In one of the projects I'm currently working on, Lua is used a lot as a data description language. As a result, there are many occasions where I'd like to run a switch statement work over a Lua string. One example of this is the following function:

Art* MakeArt(lua_State* L)
{
  lua_getfield(L, -1, "type");
  switch(lua_tostring(L, -1))
  {
  case "Graphic":   return new GraphicArt(L);
  case "Rectangle": return new RectangleArt(L);
  case "Text":      return new TextArt(L);
  case "Line":      return new LineArt(L);
  case "Swf":       return new SwfArt(L);
  }
  return new UnknownArt(L);
}

To my mind, this code perfectly expresses the idea of performing different actions based on different strings from Lua. The only problem is that this code won't work. A common translation into code which does actually work is the following:

Art* MakeArt(lua_State* L)
{
  lua_getfield(L, -1, "type");
  if(const char* s = lua_tostring(L, -1))
  {
    if(!strcmp(s, "Graphic"))   return new GraphicArt(L);
    if(!strcmp(s, "Rectangle")) return new RectangleArt(L);
    if(!strcmp(s, "Text"))      return new TextArt(L);
    if(!strcmp(s, "Line"))      return new LineArt(L);
    if(!strcmp(s, "Swf"))       return new SwfArt(L);
  }
  return new UnknownArt(L);
}

This translation isn't perfect, as a string like "Line\0Stuff" will result in a LineArt rather than an UnknownArt, but usually this is acceptable. A further refinement might also make use of the string length:

Art* MakeArt(lua_State* L)
{
  lua_getfield(L, -1, "type");
  size_t len;
  if(const char* s = lua_tolstring(L, -1, &len))
  {
    switch(len)
    {
    case 7:
      if(!memcmp(s, "Graphic", 7)) return new GraphicArt(L);
      break;
    case 9:
      if(!memcmp(s, "Rectangle", 9)) return new RectangleArt(L);
      break;
    case 4:
      if(!memcmp(s, "Text", 4)) return new TextArt(L);
      if(!memcmp(s, "Line", 4)) return new LineArt(L);
      break;
    case 3:
      if(!memcmp(s, "Swf"), 3) return new SwfArt(L);
      break;
    }
  }
  return new UnknownArt(L);
}

This refinement is technically correct, and probably faster due to dispatching based on length and the use of memcmp rather than strcmp.

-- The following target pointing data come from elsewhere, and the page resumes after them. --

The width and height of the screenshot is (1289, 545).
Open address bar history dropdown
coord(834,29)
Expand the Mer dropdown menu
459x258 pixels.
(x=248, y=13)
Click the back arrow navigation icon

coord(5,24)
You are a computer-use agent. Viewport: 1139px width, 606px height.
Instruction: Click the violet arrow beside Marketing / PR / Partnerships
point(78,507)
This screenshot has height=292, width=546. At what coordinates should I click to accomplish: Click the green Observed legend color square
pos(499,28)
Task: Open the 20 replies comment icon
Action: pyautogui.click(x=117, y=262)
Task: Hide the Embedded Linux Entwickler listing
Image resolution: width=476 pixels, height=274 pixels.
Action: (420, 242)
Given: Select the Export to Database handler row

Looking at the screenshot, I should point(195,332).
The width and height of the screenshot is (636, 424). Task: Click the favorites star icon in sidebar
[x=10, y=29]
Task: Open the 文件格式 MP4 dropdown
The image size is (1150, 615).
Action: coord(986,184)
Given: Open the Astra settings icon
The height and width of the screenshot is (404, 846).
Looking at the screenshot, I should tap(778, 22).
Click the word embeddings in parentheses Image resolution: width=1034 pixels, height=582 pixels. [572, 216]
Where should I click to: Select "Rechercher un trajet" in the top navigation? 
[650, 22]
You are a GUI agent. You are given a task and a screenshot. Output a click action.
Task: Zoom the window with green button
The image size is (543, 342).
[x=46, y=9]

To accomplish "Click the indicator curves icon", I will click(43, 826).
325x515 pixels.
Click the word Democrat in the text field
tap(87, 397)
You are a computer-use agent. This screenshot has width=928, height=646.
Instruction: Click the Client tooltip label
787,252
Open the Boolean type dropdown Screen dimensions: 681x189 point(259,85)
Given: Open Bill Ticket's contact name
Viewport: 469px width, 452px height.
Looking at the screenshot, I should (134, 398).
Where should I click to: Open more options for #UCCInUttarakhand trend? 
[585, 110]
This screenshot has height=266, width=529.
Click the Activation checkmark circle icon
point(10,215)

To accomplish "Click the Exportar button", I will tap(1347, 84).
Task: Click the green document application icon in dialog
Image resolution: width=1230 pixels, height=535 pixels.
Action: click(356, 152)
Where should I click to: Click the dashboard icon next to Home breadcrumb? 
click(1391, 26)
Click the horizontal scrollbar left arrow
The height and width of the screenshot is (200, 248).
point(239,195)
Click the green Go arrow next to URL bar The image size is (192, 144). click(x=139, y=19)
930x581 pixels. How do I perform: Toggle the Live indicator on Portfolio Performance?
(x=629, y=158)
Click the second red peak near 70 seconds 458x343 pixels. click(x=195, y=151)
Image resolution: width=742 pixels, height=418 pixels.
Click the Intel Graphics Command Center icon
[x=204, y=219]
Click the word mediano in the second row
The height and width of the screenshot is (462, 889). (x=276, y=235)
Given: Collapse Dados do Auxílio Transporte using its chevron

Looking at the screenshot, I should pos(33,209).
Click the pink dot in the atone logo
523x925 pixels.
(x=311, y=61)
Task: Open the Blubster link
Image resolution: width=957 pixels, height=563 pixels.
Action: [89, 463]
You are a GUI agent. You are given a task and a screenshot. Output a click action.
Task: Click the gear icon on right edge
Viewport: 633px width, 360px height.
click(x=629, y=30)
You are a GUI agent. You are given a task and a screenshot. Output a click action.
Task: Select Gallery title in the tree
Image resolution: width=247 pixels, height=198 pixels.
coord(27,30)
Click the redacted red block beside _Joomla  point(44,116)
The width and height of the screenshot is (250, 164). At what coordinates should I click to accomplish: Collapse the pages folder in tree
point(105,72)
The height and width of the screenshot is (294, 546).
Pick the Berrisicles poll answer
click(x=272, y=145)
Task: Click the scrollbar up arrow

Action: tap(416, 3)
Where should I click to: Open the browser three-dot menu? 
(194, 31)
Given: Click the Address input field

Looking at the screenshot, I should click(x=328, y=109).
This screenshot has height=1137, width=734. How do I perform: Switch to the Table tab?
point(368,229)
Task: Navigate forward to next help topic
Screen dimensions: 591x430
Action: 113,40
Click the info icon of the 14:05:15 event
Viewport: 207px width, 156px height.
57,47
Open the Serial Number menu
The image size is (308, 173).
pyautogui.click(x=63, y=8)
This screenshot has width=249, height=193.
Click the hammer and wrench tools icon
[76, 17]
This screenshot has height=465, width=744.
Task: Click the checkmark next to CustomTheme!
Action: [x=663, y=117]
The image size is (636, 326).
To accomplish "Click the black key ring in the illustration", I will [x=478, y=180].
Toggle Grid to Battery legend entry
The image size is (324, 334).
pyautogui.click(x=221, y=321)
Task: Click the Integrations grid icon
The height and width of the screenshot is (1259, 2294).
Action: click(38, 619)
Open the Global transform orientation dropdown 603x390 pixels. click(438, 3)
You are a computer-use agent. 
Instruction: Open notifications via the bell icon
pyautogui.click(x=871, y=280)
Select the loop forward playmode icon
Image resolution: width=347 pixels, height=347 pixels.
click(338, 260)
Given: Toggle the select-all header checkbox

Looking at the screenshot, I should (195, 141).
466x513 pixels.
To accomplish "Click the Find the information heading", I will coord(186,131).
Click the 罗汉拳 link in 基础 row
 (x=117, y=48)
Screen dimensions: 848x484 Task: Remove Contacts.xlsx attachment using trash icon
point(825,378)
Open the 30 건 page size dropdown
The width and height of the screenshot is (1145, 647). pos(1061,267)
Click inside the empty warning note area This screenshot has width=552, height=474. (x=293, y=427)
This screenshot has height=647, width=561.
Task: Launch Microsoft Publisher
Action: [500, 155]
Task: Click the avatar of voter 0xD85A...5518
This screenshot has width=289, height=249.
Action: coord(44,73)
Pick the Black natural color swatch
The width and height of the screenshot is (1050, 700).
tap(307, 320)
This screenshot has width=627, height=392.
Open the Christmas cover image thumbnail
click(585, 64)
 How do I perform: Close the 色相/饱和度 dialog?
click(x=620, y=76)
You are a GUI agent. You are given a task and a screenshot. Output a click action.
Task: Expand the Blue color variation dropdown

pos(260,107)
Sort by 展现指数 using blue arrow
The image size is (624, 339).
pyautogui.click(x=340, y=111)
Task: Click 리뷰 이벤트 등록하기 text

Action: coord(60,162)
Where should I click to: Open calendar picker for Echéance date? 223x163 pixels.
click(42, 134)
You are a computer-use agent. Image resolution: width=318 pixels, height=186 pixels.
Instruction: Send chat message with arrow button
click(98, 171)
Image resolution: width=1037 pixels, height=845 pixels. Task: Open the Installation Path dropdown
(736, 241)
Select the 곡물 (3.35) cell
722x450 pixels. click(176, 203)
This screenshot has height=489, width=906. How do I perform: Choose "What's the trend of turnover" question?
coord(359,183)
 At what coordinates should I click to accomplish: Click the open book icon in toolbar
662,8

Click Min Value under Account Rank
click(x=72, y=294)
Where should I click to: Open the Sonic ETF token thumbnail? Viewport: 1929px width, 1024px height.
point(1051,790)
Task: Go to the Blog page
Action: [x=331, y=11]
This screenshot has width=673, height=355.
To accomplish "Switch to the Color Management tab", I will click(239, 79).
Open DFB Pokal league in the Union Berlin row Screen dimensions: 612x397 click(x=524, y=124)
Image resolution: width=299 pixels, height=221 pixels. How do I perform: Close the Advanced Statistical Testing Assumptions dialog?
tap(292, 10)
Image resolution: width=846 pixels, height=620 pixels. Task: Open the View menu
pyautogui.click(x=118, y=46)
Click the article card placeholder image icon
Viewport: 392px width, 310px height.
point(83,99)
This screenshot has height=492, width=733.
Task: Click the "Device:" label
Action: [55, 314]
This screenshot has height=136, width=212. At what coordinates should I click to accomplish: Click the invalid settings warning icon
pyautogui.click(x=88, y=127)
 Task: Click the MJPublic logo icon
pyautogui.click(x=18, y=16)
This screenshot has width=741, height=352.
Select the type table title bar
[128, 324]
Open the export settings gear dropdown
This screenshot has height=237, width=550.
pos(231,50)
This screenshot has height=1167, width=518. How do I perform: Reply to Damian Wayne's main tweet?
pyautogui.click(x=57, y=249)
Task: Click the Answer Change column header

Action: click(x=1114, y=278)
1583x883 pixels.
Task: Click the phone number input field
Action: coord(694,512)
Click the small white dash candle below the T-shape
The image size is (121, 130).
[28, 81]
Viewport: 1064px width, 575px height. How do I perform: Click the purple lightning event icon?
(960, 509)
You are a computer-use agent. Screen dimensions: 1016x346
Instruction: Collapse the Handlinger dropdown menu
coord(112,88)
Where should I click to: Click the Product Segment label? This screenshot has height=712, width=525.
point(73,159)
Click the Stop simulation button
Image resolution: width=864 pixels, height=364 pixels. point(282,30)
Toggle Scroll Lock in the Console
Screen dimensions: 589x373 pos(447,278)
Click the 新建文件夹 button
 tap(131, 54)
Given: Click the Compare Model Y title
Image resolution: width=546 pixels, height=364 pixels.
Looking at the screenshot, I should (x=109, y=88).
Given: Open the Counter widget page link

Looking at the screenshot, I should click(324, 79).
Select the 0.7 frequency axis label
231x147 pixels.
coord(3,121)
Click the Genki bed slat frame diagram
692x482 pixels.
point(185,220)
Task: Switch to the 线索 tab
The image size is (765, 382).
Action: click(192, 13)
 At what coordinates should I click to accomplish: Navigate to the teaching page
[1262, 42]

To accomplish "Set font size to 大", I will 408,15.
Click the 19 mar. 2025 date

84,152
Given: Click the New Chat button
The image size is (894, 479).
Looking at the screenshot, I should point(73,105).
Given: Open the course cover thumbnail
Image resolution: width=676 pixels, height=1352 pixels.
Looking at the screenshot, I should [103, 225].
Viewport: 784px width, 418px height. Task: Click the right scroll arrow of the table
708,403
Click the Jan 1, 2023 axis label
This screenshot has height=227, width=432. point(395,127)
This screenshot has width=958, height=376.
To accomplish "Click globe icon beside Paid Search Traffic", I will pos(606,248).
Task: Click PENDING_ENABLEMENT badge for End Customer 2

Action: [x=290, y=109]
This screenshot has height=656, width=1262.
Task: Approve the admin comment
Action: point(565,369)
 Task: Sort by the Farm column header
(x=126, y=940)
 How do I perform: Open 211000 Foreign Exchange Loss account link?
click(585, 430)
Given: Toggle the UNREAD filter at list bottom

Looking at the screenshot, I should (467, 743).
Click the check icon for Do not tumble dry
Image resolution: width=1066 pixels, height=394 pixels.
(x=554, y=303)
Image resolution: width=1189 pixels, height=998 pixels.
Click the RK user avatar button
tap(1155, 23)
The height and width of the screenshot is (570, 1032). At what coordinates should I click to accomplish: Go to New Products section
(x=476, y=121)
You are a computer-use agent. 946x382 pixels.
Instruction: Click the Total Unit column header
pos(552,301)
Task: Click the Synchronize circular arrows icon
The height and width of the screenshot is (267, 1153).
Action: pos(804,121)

However, compared to the very first (non-functional) code fragment, this is harder to read and harder to maintain. This point is important to bear in mind, but things will get worse still before they get better. It just so happens that in the project I'm working on, the Lua library is statically linked. This means I can take advantage of Lua's implementation details safe in the knowledge that the implementation isn't going to change. The detail which I'd like to take advantage of is that Lua calculates a hash value for each string, and stores this in a header prior to the string contents. It also stores the length in this header, which we can also take advantage of. This train of thought leads to the following code fragment:

Art* MakeArt(lua_State* L)
{
  lua_getfield(L, -1, "type");
  if(auto ts = reinterpret_cast<const TString*>(lua_tostring(L, -1)))
  {
    switch(ts[-1].tsv.len)
    {
    case 7:
      if(ts[-1].tsv.hash == 1408413413ULL) return new GraphicArt(L);
      break;
    case 9:
      if(ts[-1].tsv.hash == 3769334599ULL) return new RectangleArt(L);
      break;
    case 4:
      switch(ts[-1].tsv.hash)
      {
      case 7903477ULL: return new TextArt(scene, L);
      case 7864041ULL: return new LineArt(scene, L);
      }
      break;
    case 3:
      if(ts[-1].tsv.hash == 205275ULL) return new SwfArt(L);
      break;
    }
  }
  return new UnknownArt(L);
}

As with the previous version based on strcmp, this version isn't perfect. It is highly likely (at least for strings longer than 4 characters) that there will be some other strings of the same length and hash value, but this is acceptable to me. On the positive side, this version should be extremely quick, as switching over a hash should be faster than sequential memcmps. Unfortunately, not only is this version unreadable and unmaintainable, it is also unwritable.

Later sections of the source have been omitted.